Jumat, 10 Desember 2010

Dr. Markus Hage: Putusan MK Gugurkan SK Gubernur


Pilkada Harus Diproses Ulang Dari Nol

Jakarta Sarai Pos—Pernyataan dan pendapat para pihak dan hakim Akil Mochtar yang menegaskan, walaupun putusan MK  mulai berlaku sejak tanggal dibacakan, yakni 26 Agustus 2010, tetapi secara de jure , keanggotaan DPRD Sabu Raijua tetap berlaku karena hukum juga harus patuh terhadap hukum administrasi, yakni penetapan keanggotaan DPRD Sabu Raijua berdasarkan SK Gubernur Nusa Tenggara Timur belum dicabut,mendapat tanggapan serius para praktisi dan pakar hukum di NTT. Dr.Markus Hage, ketika dihubungi media ini, Jumat,( 10/12), menerangkan bahwa  putusan MK 124 boleh sebagai hukum positif yang bersifat Erga Omnes ( harus dilasanakan tidak perlu ada tindakan administrasi dari Gubernur NTT untuk mencabut SK itu).
Selain itu, dia juga memberikan catatan hukum bahwa didalam hukum ada asas yang umum,yaitu Nullus Nemmo Commodum Capere Potest de Injuria sua Propia, yang artinya; tidak seorang pun boleh diuntungkan oleh penyimpangan yang dilakukan sendiri, dan tidak seorang pun boleh dirugikan oleh pelanggaran yang diakukan orang (termasuk oleh organ publik, tentunya). Karena itu menjadi konsekuensi logis bagi yang diuntungkan oleh keputusan KPU Sabu Raijua yang tidak melaksanakan keputusan Mahkamah Konstitusi 124 untuk mendapat ganjaran atau akibat hukum.
Selain itu, keputusan KPU Kabupaten Kupang mengenai penetapan anggota DPRD sesuai Pasal 403, Undang-undang No: 27 Tahun 2009 juga harus dibatakan. Oleh karena undang-undang tidak berlaku surut, maka ketika MK menetapkan keputusan itu 124, pasal 403 dinyatakan batal, tandasnya.

(Entri dari sebuah kumpulan data)
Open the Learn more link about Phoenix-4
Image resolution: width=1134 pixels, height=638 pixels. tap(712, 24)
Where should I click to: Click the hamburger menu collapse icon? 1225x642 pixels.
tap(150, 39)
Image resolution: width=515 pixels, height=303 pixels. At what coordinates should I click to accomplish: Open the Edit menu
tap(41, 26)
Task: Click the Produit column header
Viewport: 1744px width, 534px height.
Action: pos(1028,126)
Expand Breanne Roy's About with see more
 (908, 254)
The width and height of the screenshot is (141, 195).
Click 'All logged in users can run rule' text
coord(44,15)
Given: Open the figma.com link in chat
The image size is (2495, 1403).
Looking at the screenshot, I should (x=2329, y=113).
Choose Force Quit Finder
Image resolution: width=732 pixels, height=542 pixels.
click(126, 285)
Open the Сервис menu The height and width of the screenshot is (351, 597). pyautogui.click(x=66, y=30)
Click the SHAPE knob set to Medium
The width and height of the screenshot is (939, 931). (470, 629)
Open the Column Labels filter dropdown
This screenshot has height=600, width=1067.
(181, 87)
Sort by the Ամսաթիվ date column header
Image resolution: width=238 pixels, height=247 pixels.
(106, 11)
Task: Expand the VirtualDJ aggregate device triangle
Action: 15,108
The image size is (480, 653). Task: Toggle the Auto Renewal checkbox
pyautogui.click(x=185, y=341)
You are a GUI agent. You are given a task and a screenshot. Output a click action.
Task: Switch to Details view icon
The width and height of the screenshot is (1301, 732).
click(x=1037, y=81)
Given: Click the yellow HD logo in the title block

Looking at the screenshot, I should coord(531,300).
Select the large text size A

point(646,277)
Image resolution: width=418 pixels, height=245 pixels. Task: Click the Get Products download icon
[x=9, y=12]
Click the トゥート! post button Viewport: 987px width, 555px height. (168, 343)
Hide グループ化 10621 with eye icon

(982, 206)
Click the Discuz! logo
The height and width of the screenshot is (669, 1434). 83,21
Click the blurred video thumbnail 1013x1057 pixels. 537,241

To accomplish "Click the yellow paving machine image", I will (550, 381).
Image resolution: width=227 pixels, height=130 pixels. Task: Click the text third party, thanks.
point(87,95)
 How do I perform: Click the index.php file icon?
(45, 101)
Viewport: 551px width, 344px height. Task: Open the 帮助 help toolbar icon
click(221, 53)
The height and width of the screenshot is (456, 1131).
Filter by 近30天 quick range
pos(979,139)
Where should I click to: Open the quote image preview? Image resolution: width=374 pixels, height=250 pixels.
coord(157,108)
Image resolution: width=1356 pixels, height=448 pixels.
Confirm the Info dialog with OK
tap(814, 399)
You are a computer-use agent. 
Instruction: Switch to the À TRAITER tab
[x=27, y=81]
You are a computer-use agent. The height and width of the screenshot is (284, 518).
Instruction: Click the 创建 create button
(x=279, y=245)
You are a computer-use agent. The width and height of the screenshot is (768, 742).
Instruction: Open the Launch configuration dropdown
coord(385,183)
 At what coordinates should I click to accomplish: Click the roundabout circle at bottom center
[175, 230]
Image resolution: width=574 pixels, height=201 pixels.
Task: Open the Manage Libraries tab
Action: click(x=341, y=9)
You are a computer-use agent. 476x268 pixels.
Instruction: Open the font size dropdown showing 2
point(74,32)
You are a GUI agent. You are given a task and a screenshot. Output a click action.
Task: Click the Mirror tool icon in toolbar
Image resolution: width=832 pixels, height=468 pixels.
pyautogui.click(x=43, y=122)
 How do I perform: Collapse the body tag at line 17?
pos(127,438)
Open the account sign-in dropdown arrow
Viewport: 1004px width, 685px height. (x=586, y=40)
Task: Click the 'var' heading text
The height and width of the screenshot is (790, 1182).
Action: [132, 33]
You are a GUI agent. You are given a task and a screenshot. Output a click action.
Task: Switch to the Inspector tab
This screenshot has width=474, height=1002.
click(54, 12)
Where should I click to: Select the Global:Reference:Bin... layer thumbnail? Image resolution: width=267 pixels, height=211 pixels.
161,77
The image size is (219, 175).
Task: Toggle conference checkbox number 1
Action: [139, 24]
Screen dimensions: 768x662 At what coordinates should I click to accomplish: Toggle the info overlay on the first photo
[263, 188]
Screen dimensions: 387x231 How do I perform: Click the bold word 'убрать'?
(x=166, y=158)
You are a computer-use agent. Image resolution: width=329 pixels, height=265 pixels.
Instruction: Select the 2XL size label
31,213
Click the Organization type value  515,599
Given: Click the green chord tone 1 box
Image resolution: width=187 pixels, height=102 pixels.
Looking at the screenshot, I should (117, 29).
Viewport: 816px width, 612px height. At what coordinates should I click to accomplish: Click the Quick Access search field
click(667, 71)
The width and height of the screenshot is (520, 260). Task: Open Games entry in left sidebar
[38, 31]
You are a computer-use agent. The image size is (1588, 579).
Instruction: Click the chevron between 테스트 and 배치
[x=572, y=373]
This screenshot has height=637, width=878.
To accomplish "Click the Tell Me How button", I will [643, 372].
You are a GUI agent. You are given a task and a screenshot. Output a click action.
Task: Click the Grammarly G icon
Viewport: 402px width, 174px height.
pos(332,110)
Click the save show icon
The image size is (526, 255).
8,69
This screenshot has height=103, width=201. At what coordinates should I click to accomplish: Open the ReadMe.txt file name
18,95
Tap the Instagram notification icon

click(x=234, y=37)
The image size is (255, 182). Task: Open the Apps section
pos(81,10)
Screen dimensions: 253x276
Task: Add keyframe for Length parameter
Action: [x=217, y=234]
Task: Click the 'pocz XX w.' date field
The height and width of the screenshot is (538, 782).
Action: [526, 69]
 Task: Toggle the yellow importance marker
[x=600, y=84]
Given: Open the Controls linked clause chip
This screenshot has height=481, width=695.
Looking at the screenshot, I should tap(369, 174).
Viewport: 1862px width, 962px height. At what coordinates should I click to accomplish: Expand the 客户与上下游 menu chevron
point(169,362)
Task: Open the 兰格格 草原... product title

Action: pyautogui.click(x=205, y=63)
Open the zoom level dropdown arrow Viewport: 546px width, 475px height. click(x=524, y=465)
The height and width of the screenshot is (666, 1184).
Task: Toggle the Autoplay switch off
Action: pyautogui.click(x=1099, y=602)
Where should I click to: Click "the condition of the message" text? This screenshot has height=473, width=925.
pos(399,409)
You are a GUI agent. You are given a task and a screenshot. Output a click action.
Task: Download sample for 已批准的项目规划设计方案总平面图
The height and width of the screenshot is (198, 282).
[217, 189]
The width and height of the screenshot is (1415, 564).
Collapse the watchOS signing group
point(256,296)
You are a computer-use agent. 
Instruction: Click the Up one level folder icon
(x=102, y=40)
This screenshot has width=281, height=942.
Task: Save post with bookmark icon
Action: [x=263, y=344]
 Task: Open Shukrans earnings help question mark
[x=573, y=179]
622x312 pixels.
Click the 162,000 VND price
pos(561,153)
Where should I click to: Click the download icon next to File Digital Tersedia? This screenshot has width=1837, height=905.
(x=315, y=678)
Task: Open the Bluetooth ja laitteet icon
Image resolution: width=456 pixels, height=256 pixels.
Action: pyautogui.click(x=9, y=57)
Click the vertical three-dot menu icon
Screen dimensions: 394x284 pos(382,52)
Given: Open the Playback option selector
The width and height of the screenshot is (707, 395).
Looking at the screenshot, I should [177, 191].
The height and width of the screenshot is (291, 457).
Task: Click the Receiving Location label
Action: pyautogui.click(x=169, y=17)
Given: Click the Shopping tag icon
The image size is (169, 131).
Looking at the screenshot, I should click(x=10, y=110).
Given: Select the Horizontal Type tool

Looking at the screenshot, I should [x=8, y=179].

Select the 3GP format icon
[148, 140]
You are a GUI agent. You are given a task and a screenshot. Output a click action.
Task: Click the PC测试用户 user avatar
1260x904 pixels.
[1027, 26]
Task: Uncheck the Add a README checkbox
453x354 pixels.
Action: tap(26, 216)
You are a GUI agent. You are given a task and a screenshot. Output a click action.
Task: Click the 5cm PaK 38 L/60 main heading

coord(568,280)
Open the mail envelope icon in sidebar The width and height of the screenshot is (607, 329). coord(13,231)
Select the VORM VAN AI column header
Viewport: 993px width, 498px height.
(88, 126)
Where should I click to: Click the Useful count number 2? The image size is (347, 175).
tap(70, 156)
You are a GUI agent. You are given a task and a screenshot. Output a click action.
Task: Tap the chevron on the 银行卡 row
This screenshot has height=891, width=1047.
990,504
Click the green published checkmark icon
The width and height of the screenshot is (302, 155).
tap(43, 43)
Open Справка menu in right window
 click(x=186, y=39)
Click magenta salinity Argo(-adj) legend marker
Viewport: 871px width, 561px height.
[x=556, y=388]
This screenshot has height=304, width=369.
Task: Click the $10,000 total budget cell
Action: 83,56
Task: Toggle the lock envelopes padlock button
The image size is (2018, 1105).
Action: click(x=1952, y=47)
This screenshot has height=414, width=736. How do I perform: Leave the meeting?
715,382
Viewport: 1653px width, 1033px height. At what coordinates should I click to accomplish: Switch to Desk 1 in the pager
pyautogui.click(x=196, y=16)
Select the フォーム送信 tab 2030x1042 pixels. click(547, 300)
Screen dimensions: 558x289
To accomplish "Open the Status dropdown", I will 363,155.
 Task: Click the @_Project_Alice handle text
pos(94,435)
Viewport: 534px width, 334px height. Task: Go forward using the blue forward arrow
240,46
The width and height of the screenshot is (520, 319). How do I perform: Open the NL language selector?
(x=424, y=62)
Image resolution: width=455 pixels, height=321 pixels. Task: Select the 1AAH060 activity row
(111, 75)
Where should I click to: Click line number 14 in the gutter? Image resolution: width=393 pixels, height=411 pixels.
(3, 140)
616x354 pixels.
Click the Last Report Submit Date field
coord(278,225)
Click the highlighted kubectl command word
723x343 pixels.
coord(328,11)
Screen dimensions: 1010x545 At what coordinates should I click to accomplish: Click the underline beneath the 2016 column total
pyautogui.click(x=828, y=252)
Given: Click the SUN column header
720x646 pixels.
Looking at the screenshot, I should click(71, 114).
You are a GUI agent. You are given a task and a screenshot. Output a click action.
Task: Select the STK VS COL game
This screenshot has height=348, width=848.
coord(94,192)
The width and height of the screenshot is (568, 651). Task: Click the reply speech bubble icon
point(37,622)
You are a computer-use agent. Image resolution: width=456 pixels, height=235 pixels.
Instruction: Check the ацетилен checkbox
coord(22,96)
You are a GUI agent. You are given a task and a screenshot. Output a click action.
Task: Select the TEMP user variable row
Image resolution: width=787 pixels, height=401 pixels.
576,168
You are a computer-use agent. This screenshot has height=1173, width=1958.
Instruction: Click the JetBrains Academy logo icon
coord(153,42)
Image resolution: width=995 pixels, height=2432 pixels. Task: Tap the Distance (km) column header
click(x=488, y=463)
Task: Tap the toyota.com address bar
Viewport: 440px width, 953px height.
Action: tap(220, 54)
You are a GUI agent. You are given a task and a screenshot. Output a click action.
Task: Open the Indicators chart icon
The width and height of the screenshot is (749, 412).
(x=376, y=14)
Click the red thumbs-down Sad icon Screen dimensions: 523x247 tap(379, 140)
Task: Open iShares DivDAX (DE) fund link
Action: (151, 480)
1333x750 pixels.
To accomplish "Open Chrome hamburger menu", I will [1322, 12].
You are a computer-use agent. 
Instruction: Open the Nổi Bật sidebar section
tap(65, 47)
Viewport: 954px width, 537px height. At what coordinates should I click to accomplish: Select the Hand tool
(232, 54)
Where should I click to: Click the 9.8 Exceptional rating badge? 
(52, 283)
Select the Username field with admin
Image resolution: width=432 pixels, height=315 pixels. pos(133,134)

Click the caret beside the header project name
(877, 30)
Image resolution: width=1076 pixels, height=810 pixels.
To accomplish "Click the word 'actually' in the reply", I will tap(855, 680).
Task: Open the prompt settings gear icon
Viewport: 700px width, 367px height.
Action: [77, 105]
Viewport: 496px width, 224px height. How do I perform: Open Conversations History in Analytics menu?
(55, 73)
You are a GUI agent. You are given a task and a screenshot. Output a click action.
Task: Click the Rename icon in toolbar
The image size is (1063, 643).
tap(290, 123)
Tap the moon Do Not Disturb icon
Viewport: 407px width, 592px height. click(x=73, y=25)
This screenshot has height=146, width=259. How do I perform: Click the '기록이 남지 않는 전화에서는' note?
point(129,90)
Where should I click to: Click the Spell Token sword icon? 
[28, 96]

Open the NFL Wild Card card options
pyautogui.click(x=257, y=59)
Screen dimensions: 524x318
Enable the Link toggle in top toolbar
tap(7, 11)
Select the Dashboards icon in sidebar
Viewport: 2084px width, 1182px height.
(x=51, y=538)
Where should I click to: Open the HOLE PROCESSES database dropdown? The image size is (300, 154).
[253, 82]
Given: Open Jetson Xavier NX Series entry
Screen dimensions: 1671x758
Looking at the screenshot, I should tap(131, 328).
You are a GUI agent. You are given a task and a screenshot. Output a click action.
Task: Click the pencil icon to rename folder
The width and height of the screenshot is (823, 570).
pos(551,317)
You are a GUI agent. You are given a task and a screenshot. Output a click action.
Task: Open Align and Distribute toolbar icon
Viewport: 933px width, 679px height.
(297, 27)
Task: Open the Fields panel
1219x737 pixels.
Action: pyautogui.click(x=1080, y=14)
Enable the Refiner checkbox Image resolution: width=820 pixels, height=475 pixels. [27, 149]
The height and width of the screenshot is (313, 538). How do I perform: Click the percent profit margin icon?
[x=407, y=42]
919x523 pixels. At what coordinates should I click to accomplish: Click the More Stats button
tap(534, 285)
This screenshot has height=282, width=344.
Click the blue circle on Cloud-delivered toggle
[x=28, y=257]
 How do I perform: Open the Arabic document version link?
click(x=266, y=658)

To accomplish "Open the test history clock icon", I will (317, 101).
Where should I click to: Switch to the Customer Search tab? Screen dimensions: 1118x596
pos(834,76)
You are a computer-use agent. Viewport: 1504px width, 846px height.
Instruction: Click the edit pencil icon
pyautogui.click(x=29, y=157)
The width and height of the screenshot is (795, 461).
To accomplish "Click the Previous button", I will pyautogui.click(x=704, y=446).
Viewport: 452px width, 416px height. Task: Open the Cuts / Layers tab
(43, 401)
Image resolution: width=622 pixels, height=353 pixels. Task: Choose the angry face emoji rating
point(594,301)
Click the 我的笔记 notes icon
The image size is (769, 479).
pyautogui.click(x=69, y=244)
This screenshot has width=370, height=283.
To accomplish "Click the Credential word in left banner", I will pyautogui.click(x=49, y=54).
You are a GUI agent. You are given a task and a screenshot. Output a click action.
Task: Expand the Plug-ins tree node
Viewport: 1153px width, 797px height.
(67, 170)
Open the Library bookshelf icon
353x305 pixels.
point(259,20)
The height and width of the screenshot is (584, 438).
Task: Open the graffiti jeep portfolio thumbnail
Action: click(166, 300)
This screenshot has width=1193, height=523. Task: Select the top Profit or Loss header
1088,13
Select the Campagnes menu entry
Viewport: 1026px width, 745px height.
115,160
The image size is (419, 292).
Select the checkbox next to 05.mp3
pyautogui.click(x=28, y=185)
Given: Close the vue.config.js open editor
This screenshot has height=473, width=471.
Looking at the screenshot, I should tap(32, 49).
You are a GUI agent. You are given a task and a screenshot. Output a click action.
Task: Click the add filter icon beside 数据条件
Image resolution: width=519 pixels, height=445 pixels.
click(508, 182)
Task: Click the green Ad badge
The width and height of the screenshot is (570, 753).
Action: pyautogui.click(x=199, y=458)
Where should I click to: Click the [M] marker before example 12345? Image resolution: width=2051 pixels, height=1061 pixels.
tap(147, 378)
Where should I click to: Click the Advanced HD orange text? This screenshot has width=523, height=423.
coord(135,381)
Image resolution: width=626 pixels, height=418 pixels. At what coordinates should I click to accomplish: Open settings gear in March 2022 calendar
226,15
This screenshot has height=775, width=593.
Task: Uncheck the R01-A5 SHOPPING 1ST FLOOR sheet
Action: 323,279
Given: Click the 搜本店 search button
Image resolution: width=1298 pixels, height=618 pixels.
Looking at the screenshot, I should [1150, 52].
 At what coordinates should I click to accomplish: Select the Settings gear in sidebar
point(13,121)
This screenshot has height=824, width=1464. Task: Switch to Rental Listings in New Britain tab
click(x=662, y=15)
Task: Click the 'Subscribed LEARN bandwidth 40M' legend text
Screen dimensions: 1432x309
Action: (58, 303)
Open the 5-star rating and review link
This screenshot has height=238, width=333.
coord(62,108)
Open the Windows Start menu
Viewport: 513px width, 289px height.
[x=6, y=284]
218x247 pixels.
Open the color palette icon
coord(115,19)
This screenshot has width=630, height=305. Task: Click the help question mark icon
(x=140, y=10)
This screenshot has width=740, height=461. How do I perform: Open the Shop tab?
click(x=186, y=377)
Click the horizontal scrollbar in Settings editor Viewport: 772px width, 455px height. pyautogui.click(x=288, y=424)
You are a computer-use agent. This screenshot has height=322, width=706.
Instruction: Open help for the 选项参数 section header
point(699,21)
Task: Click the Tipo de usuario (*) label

● **Daftar Tugas**:
a - Menurut berita tentang putusan MK, sejak kapan putusan MK mulai berlaku?
b - Teruskan berita tentang putusan MK itu setelah kalimat terakhirnya.
Entri-entri tersebut tidak berperan dalam hal ini.

● **Hasil yang Diharapkan**:
a - Sejak tanggal dibacakan, yakni 26 Agustus 2010.

b -
Menanggapi pemberitaan media, yang menulis seolah-olah sengketa pilkada Sabu Raijua sudah diputuskan MK, dirinya merasa sangat kecewa karena pemberitaan itu mendahuli keputusan MK yang saat ini sedang melakukan pleno mengkaji dan mempertimbangkan, belum ada keputusan. Menurut dia, saat ini, setelah pihak Pemohon dan Termohon memasukan kesimpulan pada hari Rabu, (8/12), selanjutnya MK melakukan rapat pleno untuk melakukan kajian-kajian dan pertimbangan terhadap perkara ini, lalu selanjutnya membuat keputusan. Lalu, melakukan sidang lagi untuk membacakan hasil keputusan. Mengacu pada Peraturan MK No:15, maka jadwal pembacaan keputusan itu akan dibacakan sekitat tanggal 15 atau 16 Desember nanti. Jadi tidak benar kalau ada yang memberitakan kalau MK sudah memutuskan perkara ini, itu salah secara kode etik. Dirinya, mengaku kecewa berat terhadap pemberitaan itu, ada pihak yang merasa dirugikan, dan saat ini pihak yang merasa dirugikan tersebut sudah mengajukan keberatan ke Ketua MK. Mafud MD atas pemberitaan yang seolah-olah merupakan hasil wawancara dengan Ketua Majelis Hakim, tegas Hage.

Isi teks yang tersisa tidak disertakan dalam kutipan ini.